After about six attempts, I got hold of Smith's CQ, the "charge of quarters" who runs the orderly room after normal duty hours. He, of course yelled back that his "Top" was out. But h took my name and unit and promised to tell Smith.
On Monday I was summoned to the orderly room, where my first sergeant glumly gave me the good news.
"You got a three-day. Saturday, take the bus downta Seoul, then catch one up to Camp Essayons. Be back by supper, Monday. Questions?"
Naturally, everyone in my platoon was pissed. Here I am in-country two months and I get a three-day pass. But what could I do, refuse to take it? By Thursday, muttering in ranks had got to be such a big deal that our almost-invisible company exec, Lieutenant Brown, came out for retreat formation and after the flag was down, made an announcement.

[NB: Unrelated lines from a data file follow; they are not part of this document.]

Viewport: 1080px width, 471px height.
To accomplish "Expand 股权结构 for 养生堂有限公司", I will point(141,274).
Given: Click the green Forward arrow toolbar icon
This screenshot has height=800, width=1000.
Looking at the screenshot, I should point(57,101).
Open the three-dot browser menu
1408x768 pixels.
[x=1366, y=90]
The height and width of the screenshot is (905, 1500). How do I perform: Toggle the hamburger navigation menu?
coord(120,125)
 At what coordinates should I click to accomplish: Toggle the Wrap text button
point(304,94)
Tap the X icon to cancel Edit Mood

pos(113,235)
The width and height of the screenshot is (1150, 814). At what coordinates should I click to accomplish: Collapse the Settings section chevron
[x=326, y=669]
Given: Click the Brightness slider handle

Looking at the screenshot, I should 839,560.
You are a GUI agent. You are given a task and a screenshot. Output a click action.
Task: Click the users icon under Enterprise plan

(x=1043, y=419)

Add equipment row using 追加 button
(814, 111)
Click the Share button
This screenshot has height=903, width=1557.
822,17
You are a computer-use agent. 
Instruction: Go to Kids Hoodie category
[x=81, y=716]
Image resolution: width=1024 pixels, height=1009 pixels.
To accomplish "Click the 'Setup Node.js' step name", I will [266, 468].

"I know there's been some questions about Wolf's three-day pass. I want you all to know that this was because of a special request made by First Sergeant Smith of the Eighth Engineers. I've checked with Colonel Smathers at Battle Group and Wolf's pass won't be counted against our weekly quota, so nobody is losing out. Furthermore, Specialist Wolf volunteered to pull an extra guard duty and an extra CQ runner, just so everything evens out," he said.
This was all news to me, especially the extra duty I'd volunteered for, but what the hell, I knew there was no free lunch.
Without a unit vehicle and some official business as an excuse to justify the gasoline, the only way to get to the First Cavalry was to catch the first of two daily buses south to I Corps HQ at Camp Red Cloud, in Uijongbu, or to Eighth Army HQ at Yongsan Compound in Seoul, and then catch another bus north to Munsan-ni. Red Cloud was shorter, but if the southbound bus was a little late, you could miss the connection and be stuck in Uijongbu overnight. I only had three days and I was anxious to see Smith, so I went all the way down to Seoul to make the connection, wondering what I might be missing at Camp Red Cloud.
By the time my I got to Munsan-ni, my backside had been rattled over a hundred miles of washboard road and it was sore. I thumbed a ride over to Camp Essayons and walked into Smith's orderly room about four in the afternoon.
"You're Wolf," said the CQ, a thirtyish buck sergeant. "Top's down inna village."
"So, should I wait here, sergeant?"
"Hell, no. Jes' walk down the MSR there and when you get inna the vil, look over onna left, there's his hooch."
"Uh, is there an address or something?"
"Naw, the gooks don't use 'em. But you won't have no trouble. Nicest house in the vil. You'll see it. Onna left."
I've long forgotten the name of the little hamlet that straggled down what the Army called the "Main Supply Route," in front of "B" Company, but it was a prototypical "vil." That is, an odorous, dusty (or muddy) collection of narrow, winding alleys between half a hundred huts, most built of mud-brick with rice-stalk thatch for roofing. In the "business district," a stretch of MSR lined with bars, brothels, barbershops, souvenir stands and tailors, some of the walls were cinderblock, others crude wood lattice works behind sheets of shellacked newspaper. Some of the roofs were corrugated steel. But none were over a single story high.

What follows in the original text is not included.